Assemblea sindacale a scuola. Finalmente sentiremo, finalmente sapremo quali iniziative si intendono mettere in atto contro la proposta di Profumo. Arriviamo buoni ultimi: in altre scuole, si dice, avvampa la protesta, si è già sulle barricate, collegi dei docenti, compatti e tosti, hanno deliberato. Da noi calma piatta fino ad oggi e quest’assemblea, così tardiva, sembra quasi un atto dovuto.
I rappresentanti sindacali snocciolano il piano di protesta, che poi non è nemmeno molto originale e fantasioso: blocco di tutte le attività, comprese quelle previste dal Pof, cioè quelle (progetti e altro) nelle quali più si esplica la nostra capacità professionale, il nostro essere più di meri impiegati statali che timbrano il cartellino di ingresso e di uscita per certificare le famigerate 18 ore di insegnamento.
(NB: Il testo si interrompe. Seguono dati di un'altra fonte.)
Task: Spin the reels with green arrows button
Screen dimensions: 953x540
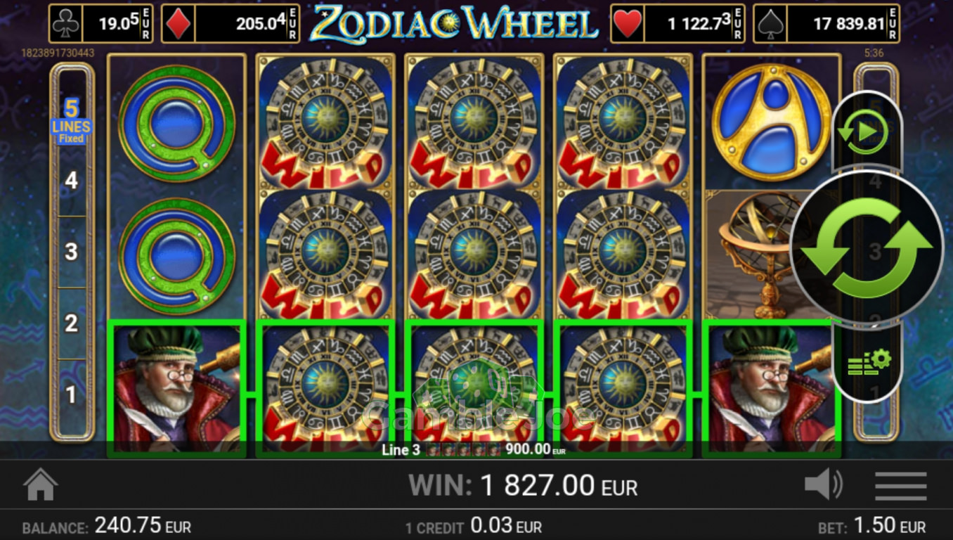Action: pos(867,248)
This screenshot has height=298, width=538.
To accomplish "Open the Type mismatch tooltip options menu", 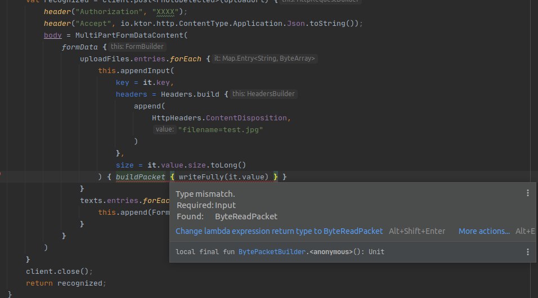I will [x=528, y=193].
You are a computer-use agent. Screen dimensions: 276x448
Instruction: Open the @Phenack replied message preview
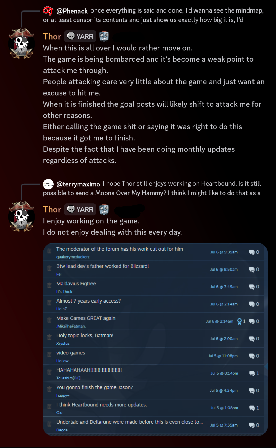153,15
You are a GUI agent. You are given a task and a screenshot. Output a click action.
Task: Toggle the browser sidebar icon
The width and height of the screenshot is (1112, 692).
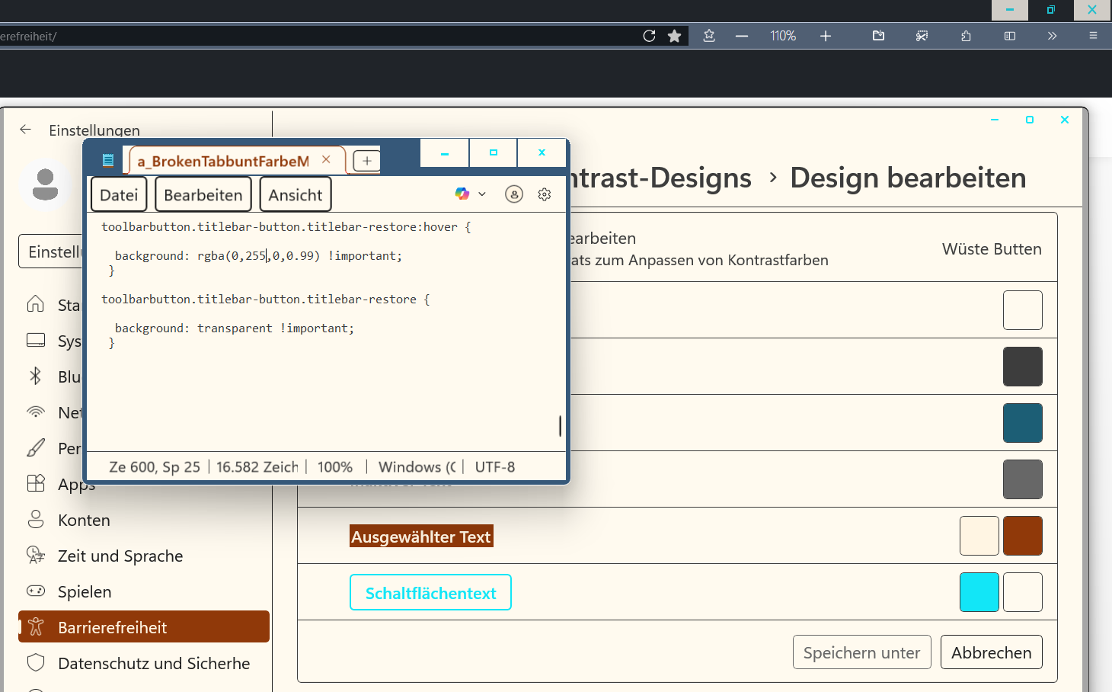point(1010,36)
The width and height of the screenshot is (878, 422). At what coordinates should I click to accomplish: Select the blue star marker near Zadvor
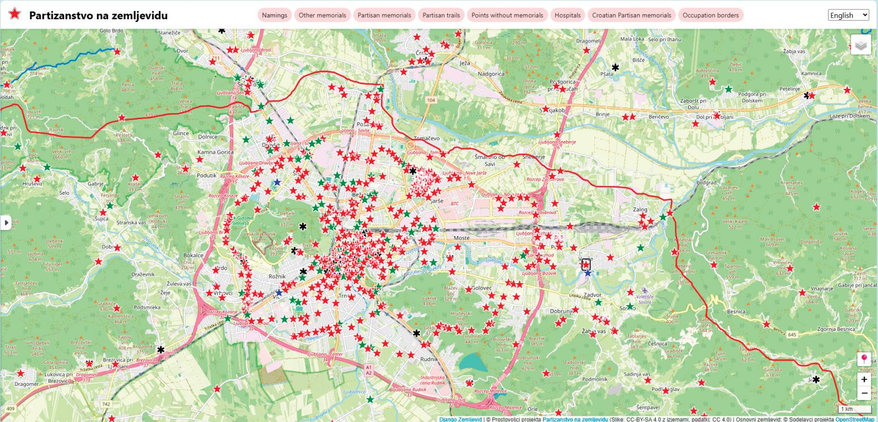point(588,273)
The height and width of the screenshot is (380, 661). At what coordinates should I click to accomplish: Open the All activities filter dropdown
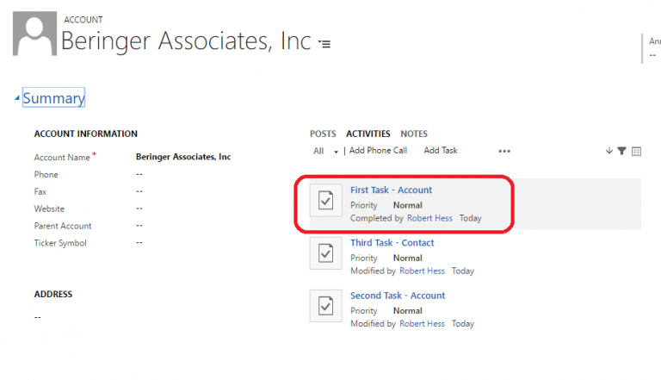325,151
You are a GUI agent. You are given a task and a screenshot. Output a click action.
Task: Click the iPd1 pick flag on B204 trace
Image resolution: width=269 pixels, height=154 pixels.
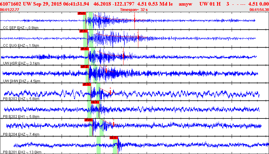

Si vola basso, come al solito. I sindacati volano basso, così basso che quando è stato indetto il concorsone di Profumo (vero primo attacco ai docenti, non solo precari) si sono accodati in silenzio, buoni gregari. Adesso vorrebbero mostrare i muscoli, per recuperare un po’ di credibilità. In aula magna ci sono anche i rappresentanti del personale Ata. Dopo una mezz’ora scivolano via, per riunirsi a parte. È anche logico: non sono stati attaccati frontalmente come noi docenti, non hanno, in fin dei conti, i nostri stessi problemi.
Siamo noi che non abbiamo un’identità ben precisa, e che siamo stati ridotti a passacarte. Siamo noi che, come dice infervorata una collega, regaliamo allo Stato ogni anno diciassette settimane di “lavoro nero”. Quello che ci portiamo a casa e che nessuno prende in considerazione, nessuno quantifica, nessuno riconosce. Siamo noi che (unici forse in tutto il mondo) facciamo ore di serie A (quelle riconosciute dal contratto) e quelle di serie B (la preparazione delle lezioni, la predisposizione e la correzione dei compiti che, per qualche docente, come me, raggiungono anche l’enorme numero di più di 900 all’anno).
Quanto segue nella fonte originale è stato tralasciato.